Hyperion is the first novel in the Hyperion Cantos, a series of four novels in two pairs by the American author Dan Simmons:
- The Fall of Hyperion (1990)
- Endymion (1996)
- The Rise of Endymion (1997)
There are also a few short stories also set in the Hyperion universe.
Simmons is a virtuoso novelist, whose versatility and ability to write across genres is unparalleled – I don’t know any other writer who can comfortably produce science fiction, fantasy, horror, mystery, historical fiction, or books that blend any or all of these genres as prolifically or as skillfully as he does.

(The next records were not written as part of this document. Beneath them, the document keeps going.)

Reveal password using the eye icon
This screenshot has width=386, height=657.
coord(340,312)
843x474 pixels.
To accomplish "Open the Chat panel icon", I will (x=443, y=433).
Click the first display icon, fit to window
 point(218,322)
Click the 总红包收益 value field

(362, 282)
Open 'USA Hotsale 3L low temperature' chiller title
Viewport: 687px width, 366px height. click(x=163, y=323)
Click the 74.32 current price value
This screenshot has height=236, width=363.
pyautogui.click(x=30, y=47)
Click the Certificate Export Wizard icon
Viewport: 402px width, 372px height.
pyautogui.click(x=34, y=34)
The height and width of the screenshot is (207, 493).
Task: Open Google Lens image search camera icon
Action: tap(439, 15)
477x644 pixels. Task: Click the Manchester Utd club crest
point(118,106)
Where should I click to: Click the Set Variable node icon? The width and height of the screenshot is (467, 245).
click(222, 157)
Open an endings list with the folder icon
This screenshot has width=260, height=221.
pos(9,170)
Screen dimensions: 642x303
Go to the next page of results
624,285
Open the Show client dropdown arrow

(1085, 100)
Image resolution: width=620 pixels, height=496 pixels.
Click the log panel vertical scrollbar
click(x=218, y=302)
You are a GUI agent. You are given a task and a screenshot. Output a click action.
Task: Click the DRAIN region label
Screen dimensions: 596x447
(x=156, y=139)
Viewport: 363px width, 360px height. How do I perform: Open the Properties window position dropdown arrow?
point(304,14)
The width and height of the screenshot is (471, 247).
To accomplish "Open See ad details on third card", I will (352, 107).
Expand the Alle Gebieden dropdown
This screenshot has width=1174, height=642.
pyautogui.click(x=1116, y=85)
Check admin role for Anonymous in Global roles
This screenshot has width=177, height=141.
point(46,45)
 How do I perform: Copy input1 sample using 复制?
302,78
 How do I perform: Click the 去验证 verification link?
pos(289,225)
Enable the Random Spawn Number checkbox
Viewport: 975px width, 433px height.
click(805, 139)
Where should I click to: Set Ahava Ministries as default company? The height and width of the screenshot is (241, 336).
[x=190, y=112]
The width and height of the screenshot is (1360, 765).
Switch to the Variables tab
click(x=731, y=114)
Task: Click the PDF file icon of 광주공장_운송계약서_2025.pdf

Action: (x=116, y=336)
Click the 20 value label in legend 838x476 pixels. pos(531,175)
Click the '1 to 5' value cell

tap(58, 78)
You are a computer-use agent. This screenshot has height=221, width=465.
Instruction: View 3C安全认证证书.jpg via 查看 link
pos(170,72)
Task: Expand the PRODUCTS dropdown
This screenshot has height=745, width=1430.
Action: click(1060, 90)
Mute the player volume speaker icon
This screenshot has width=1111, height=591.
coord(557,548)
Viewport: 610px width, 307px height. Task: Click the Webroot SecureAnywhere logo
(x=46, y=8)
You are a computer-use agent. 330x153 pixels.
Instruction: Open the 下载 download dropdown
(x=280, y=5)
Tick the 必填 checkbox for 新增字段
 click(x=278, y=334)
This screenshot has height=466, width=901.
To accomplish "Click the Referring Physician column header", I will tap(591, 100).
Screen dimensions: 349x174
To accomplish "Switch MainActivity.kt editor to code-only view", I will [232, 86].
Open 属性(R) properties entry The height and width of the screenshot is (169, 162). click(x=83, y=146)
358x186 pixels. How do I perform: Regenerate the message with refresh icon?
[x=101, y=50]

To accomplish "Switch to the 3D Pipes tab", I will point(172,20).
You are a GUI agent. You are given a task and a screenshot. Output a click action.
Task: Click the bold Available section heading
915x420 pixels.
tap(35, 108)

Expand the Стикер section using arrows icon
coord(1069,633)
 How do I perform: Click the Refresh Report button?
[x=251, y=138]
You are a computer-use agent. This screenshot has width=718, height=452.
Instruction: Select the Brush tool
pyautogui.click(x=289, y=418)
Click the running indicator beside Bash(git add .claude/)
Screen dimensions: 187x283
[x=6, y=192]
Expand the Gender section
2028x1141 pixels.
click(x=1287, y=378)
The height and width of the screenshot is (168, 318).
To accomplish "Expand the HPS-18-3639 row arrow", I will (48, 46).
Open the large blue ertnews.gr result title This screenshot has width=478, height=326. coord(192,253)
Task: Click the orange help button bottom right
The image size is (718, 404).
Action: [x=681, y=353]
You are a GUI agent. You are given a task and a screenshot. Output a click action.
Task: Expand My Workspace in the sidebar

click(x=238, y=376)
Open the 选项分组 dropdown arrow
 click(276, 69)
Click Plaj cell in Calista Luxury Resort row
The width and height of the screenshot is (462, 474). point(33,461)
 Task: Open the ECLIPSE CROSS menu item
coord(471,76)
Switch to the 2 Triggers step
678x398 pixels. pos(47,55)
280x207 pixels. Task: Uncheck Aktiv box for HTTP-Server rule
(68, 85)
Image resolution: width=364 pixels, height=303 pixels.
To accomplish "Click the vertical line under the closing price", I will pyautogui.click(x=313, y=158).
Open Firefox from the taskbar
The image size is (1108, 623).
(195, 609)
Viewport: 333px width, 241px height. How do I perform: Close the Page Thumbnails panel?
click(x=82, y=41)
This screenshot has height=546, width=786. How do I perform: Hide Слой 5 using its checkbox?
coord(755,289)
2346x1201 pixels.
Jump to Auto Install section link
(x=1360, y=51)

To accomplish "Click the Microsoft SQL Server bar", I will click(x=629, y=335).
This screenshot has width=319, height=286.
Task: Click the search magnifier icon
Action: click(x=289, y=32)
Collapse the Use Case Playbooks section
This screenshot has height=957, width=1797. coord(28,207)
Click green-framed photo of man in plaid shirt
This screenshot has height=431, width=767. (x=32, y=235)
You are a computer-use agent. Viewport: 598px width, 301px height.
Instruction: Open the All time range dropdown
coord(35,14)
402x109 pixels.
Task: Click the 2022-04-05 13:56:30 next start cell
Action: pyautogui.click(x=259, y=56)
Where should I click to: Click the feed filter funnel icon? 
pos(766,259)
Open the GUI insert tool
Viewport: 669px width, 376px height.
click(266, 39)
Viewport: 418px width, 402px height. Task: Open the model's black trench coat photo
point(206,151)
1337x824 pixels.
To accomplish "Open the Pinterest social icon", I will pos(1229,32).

Like many of his books, the Hyperion Cantos abounds with references to classical literature – the structure of the novel mimics the frame story of Chaucer’s Canterbury Tales, and the planet on which it is set and from which the book takes it’s title is an unfinished epic poem by John Keats.
It’s the 28th century, Earth has been destroyed and humans have colonized the galaxy. Far Future Space Opera! Cultural, historical, and science fiction references abound! (Again, the Dying Earth.) Jesuits! Time sickness! Religious mysticism! The internet as a technology imposed on the physical universe! and much much more.
Over it all towers The Shrike, a giant metal creature with the ability to time travel that is part executioner, part god, part menace…
And if you like the Hyperion Cantos, go ahead and try:
- Ilium (2003)
- Olympos (2005)
In some ways reminiscent of Farmer’s Riverworld concept, in these books the world, characters, and events of Homer’s The Iliad have been recreated in the future on Earth and Mars. Or have they? Again, literary references run amok!